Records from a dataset

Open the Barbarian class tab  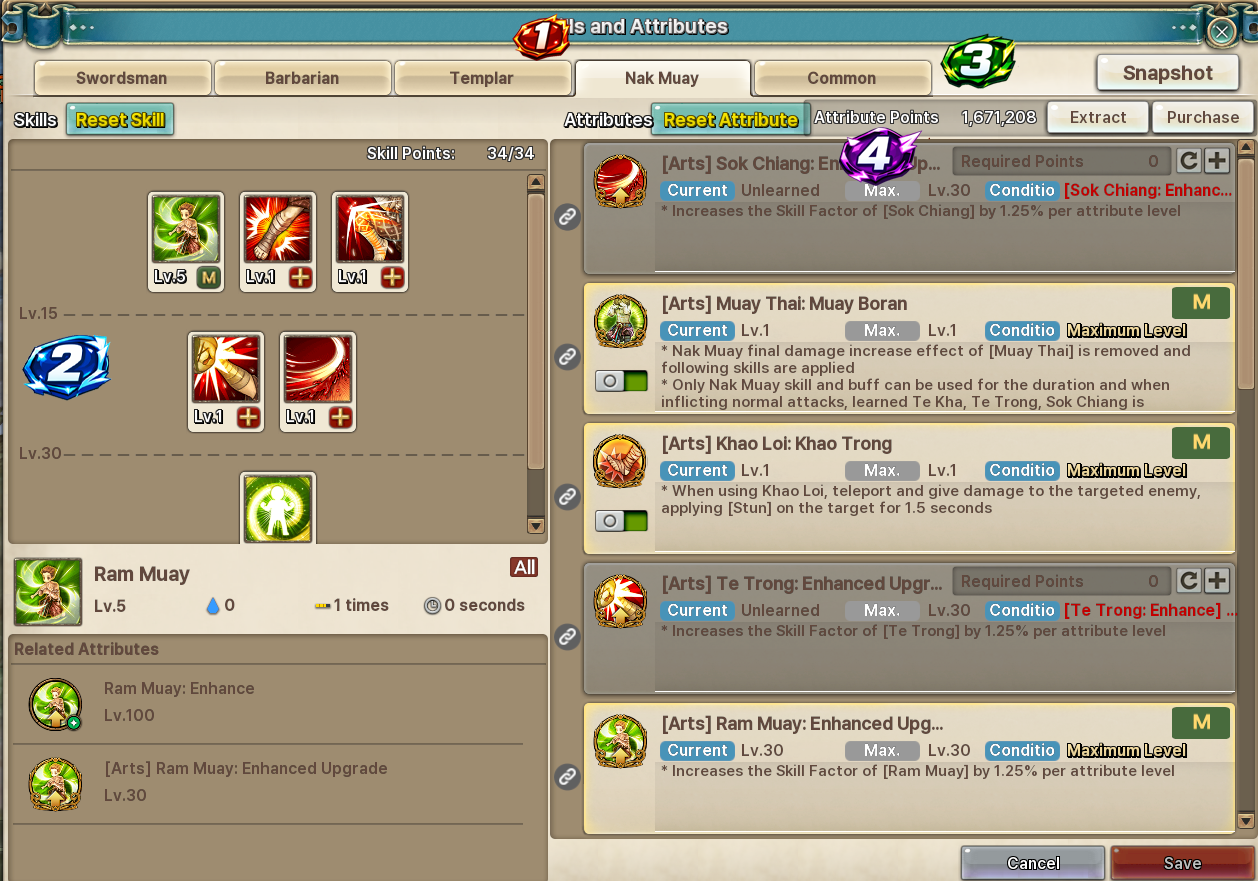(x=302, y=78)
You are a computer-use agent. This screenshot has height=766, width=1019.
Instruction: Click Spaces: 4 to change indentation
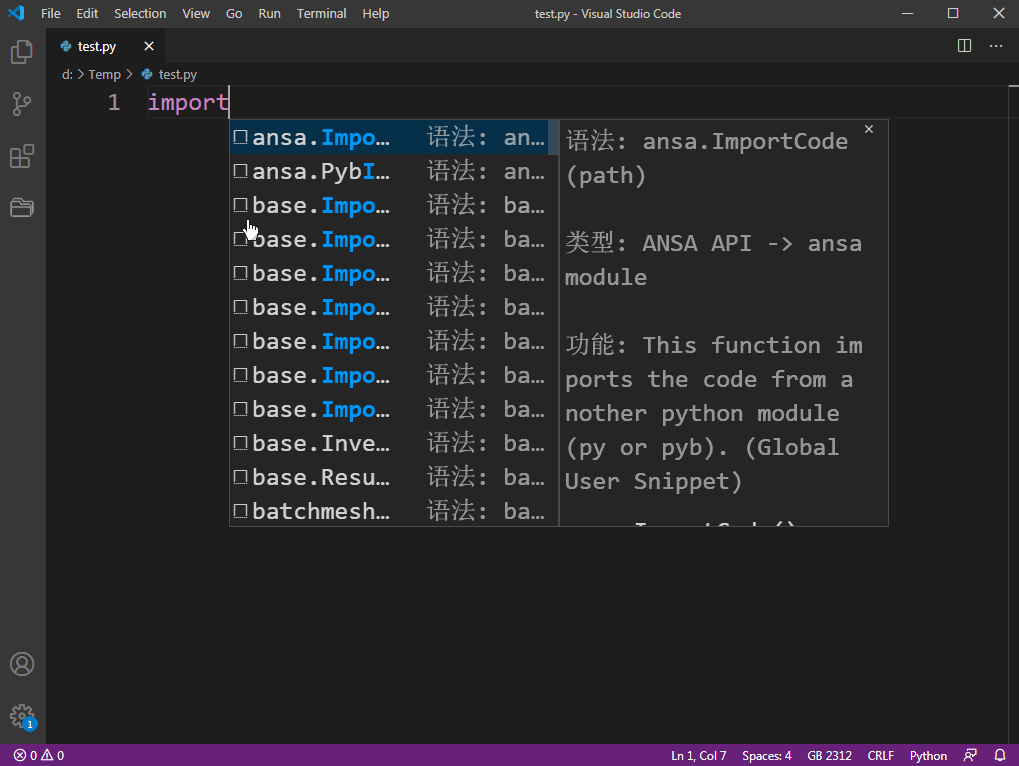point(765,755)
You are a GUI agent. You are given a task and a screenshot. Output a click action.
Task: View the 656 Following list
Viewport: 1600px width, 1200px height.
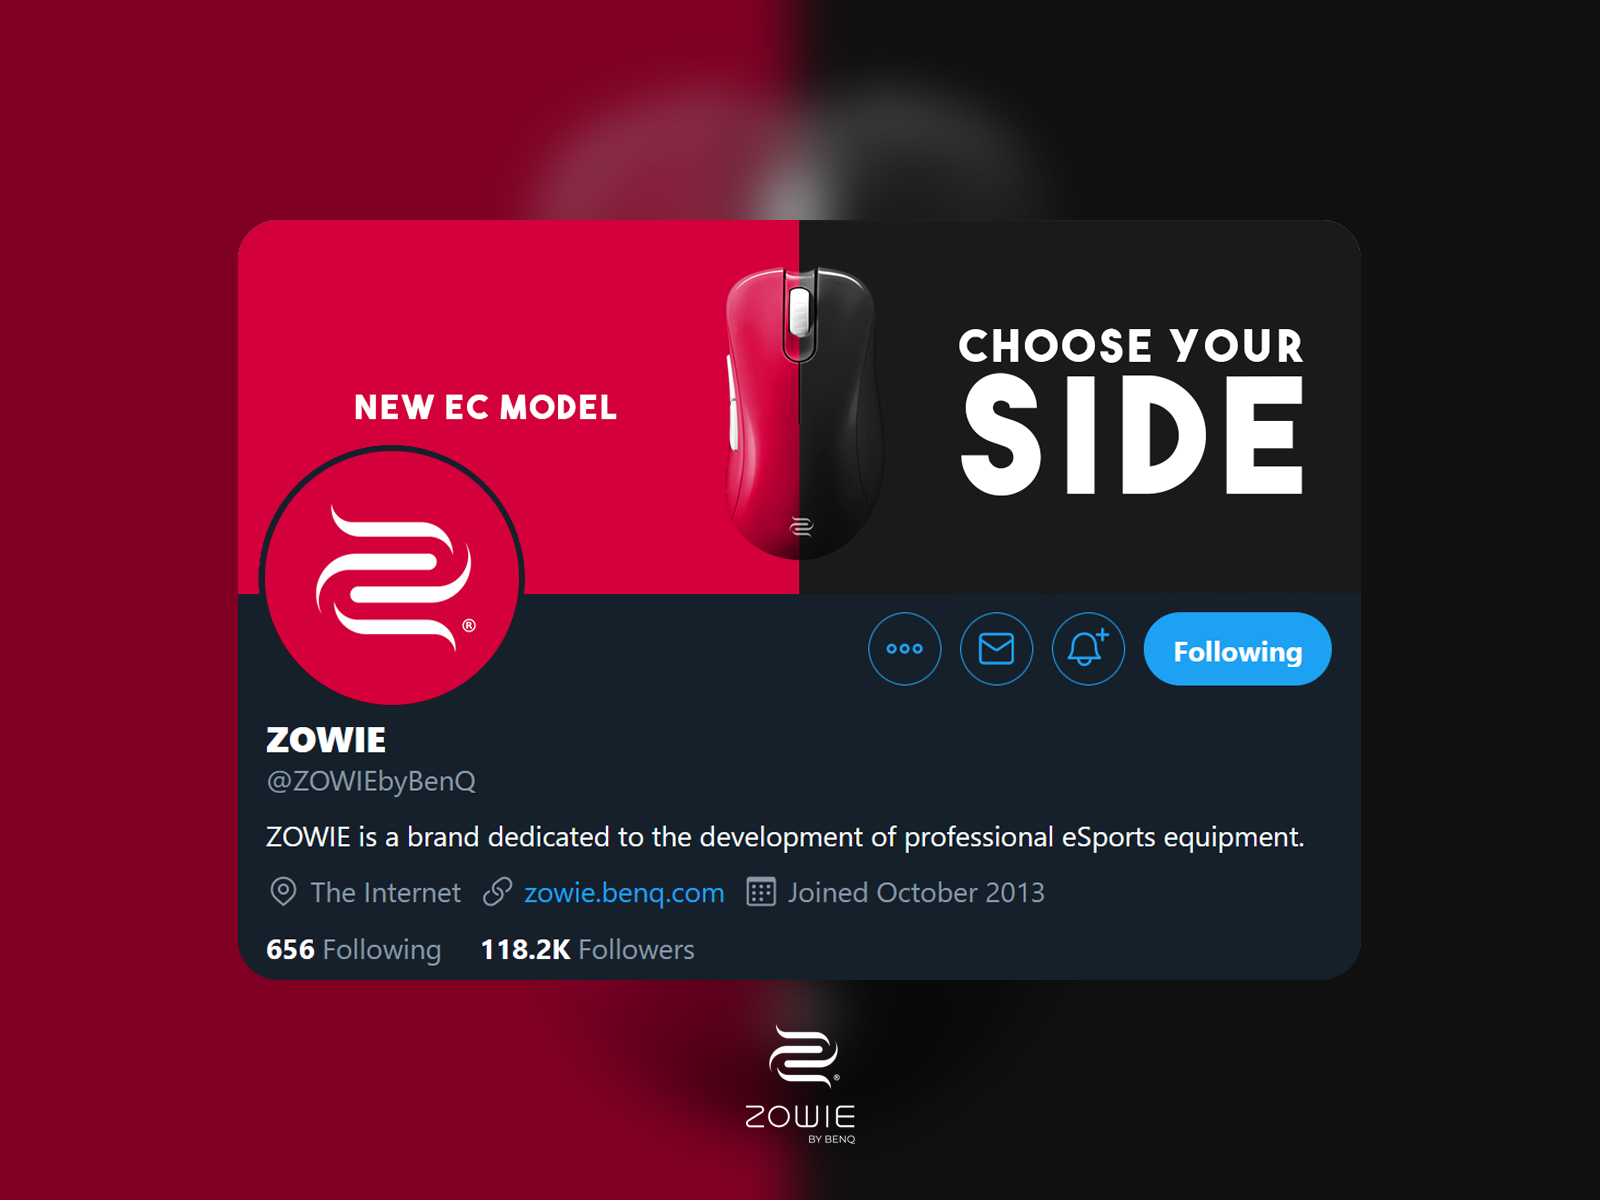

Assignment –
All lines above that contain the word "height" are to be copied.

Task response –
You are a computer-use agent. This screenshot has height=766, width=1019.
Viewport: 1600px width, 1200px height.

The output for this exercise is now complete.